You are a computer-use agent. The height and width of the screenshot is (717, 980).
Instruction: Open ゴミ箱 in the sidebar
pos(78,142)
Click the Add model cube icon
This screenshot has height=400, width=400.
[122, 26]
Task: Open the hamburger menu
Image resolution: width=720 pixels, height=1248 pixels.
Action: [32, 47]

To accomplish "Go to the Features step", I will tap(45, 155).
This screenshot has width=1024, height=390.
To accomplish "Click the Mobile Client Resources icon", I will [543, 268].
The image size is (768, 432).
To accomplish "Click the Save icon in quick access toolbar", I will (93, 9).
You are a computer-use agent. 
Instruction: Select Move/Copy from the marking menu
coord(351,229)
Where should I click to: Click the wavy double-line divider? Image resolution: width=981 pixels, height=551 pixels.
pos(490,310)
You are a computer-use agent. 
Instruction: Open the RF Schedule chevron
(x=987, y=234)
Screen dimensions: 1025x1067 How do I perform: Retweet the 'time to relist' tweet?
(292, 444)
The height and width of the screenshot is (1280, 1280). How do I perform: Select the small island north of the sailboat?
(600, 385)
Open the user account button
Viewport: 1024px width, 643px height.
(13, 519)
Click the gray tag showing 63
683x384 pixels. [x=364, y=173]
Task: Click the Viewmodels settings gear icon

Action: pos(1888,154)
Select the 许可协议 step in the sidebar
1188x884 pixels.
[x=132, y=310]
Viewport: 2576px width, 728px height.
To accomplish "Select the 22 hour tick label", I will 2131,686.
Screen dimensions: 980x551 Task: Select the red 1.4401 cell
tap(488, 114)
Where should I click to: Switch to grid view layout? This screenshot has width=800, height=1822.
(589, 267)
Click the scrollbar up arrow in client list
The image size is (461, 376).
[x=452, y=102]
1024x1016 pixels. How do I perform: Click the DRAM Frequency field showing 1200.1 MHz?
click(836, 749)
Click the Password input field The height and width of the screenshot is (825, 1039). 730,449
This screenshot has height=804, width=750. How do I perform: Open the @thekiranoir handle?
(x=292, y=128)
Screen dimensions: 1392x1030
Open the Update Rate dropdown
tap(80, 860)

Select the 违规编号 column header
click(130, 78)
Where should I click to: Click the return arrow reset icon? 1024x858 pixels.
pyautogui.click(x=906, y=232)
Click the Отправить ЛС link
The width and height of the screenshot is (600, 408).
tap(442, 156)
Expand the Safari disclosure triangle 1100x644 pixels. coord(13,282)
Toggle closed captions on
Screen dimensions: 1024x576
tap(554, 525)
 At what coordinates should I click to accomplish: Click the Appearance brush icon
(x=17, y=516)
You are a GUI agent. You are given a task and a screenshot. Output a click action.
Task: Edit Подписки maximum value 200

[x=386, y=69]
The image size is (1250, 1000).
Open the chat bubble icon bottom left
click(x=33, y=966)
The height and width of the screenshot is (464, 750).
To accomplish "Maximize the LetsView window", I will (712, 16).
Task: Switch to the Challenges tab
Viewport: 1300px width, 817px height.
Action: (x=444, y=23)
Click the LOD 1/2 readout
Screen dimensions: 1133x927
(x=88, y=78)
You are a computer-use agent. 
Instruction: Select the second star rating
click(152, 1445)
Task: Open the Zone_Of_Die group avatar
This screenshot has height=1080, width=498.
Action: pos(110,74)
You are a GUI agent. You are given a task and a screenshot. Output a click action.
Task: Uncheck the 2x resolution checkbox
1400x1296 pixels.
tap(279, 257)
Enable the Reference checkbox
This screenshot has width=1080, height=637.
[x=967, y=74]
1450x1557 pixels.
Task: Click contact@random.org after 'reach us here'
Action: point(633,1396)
========================
§ **What the task asks**: The full listing, retyped exactly, is the expected answer.

§ **Answer section**:
You are a computer-use agent. The height and width of the screenshot is (717, 980).
Instruction: Open ゴミ箱 in the sidebar
pos(78,142)
Click the Add model cube icon
This screenshot has height=400, width=400.
[122, 26]
Task: Open the hamburger menu
Image resolution: width=720 pixels, height=1248 pixels.
Action: [32, 47]

To accomplish "Go to the Features step", I will tap(45, 155).
This screenshot has width=1024, height=390.
To accomplish "Click the Mobile Client Resources icon", I will [543, 268].
The image size is (768, 432).
To accomplish "Click the Save icon in quick access toolbar", I will (93, 9).
You are a computer-use agent. 
Instruction: Select Move/Copy from the marking menu
coord(351,229)
Where should I click to: Click the wavy double-line divider? Image resolution: width=981 pixels, height=551 pixels.
pos(490,310)
You are a computer-use agent. 
Instruction: Open the RF Schedule chevron
(x=987, y=234)
Screen dimensions: 1025x1067 How do I perform: Retweet the 'time to relist' tweet?
(292, 444)
The height and width of the screenshot is (1280, 1280). How do I perform: Select the small island north of the sailboat?
(600, 385)
Open the user account button
Viewport: 1024px width, 643px height.
(13, 519)
Click the gray tag showing 63
683x384 pixels. [x=364, y=173]
Task: Click the Viewmodels settings gear icon

Action: pos(1888,154)
Select the 许可协议 step in the sidebar
1188x884 pixels.
[x=132, y=310]
Viewport: 2576px width, 728px height.
To accomplish "Select the 22 hour tick label", I will 2131,686.
Screen dimensions: 980x551 Task: Select the red 1.4401 cell
tap(488, 114)
Where should I click to: Switch to grid view layout? This screenshot has width=800, height=1822.
(589, 267)
Click the scrollbar up arrow in client list
The image size is (461, 376).
[x=452, y=102]
1024x1016 pixels. How do I perform: Click the DRAM Frequency field showing 1200.1 MHz?
click(836, 749)
Click the Password input field The height and width of the screenshot is (825, 1039). 730,449
This screenshot has height=804, width=750. How do I perform: Open the @thekiranoir handle?
(x=292, y=128)
Screen dimensions: 1392x1030
Open the Update Rate dropdown
tap(80, 860)

Select the 违规编号 column header
click(130, 78)
Where should I click to: Click the return arrow reset icon? 1024x858 pixels.
pyautogui.click(x=906, y=232)
Click the Отправить ЛС link
The width and height of the screenshot is (600, 408).
tap(442, 156)
Expand the Safari disclosure triangle 1100x644 pixels. coord(13,282)
Toggle closed captions on
Screen dimensions: 1024x576
tap(554, 525)
 At what coordinates should I click to accomplish: Click the Appearance brush icon
(x=17, y=516)
You are a GUI agent. You are given a task and a screenshot. Output a click action.
Task: Edit Подписки maximum value 200

[x=386, y=69]
The image size is (1250, 1000).
Open the chat bubble icon bottom left
click(x=33, y=966)
The height and width of the screenshot is (464, 750).
To accomplish "Maximize the LetsView window", I will (712, 16).
Task: Switch to the Challenges tab
Viewport: 1300px width, 817px height.
Action: (x=444, y=23)
Click the LOD 1/2 readout
Screen dimensions: 1133x927
(x=88, y=78)
You are a computer-use agent. 
Instruction: Select the second star rating
click(152, 1445)
Task: Open the Zone_Of_Die group avatar
This screenshot has height=1080, width=498.
Action: pos(110,74)
You are a GUI agent. You are given a task and a screenshot. Output a click action.
Task: Uncheck the 2x resolution checkbox
1400x1296 pixels.
tap(279, 257)
Enable the Reference checkbox
This screenshot has width=1080, height=637.
[x=967, y=74]
1450x1557 pixels.
Task: Click contact@random.org after 'reach us here'
Action: point(633,1396)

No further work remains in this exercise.